(The data):
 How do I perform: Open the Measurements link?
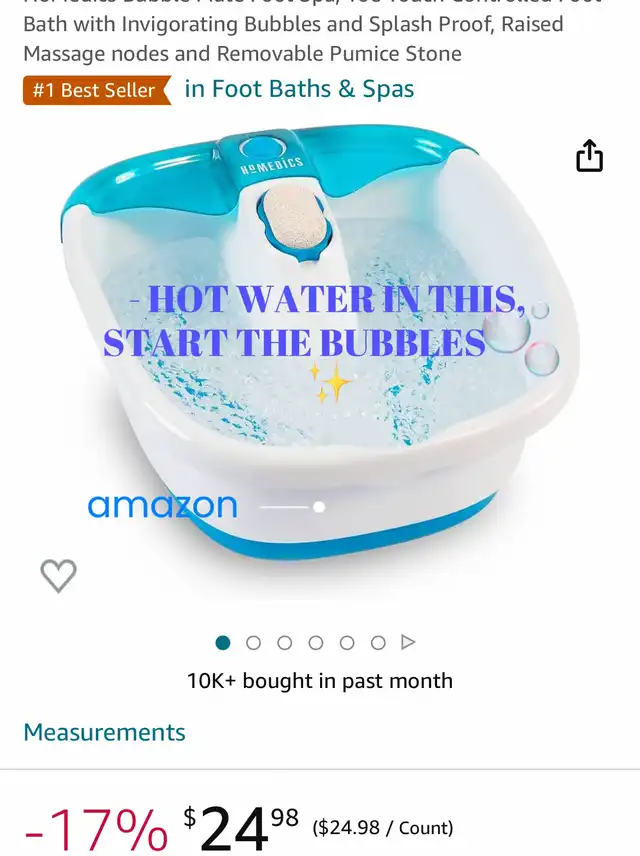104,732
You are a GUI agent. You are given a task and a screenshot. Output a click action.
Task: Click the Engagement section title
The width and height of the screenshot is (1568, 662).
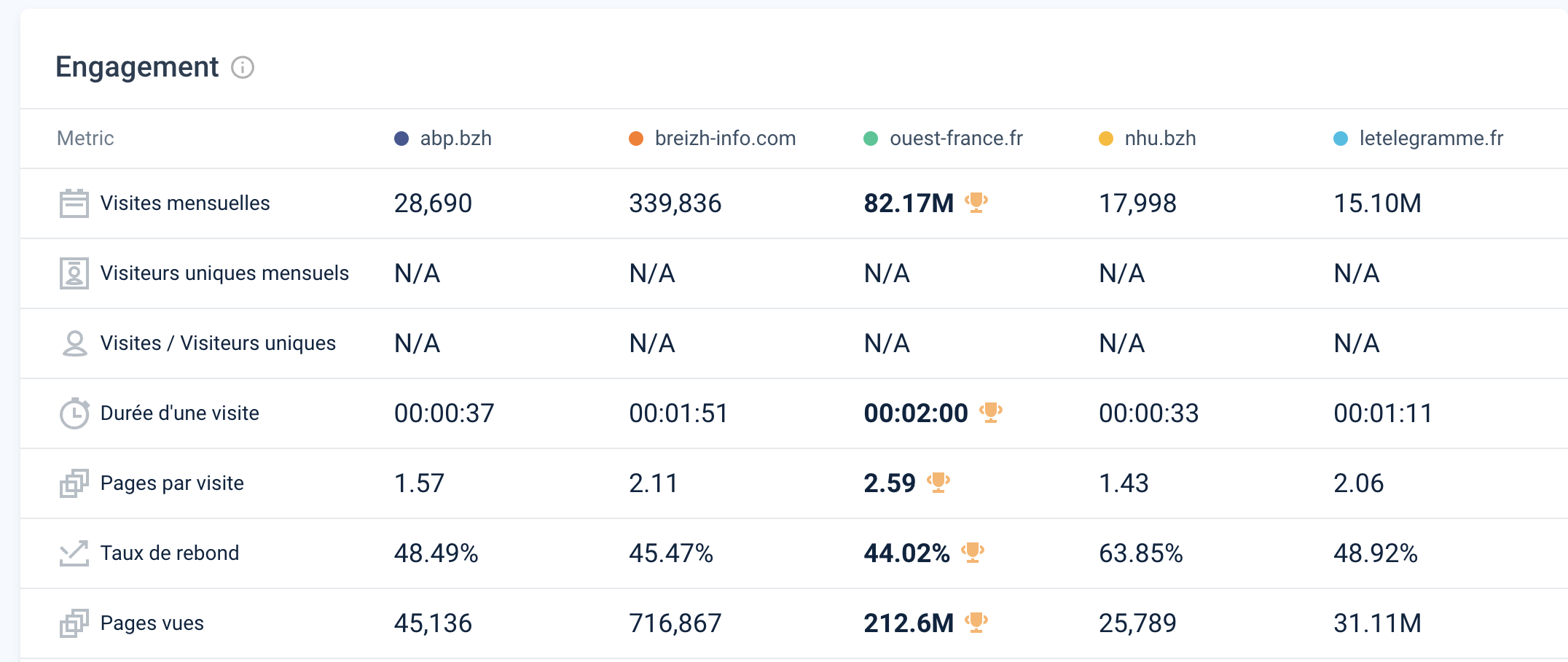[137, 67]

(Aim of the task): In the copy, include exactly the lines from the one with "The width and" through the final line of the data, both ends included, and no pictures.

(Response to the task):
The width and height of the screenshot is (1568, 662).
[137, 67]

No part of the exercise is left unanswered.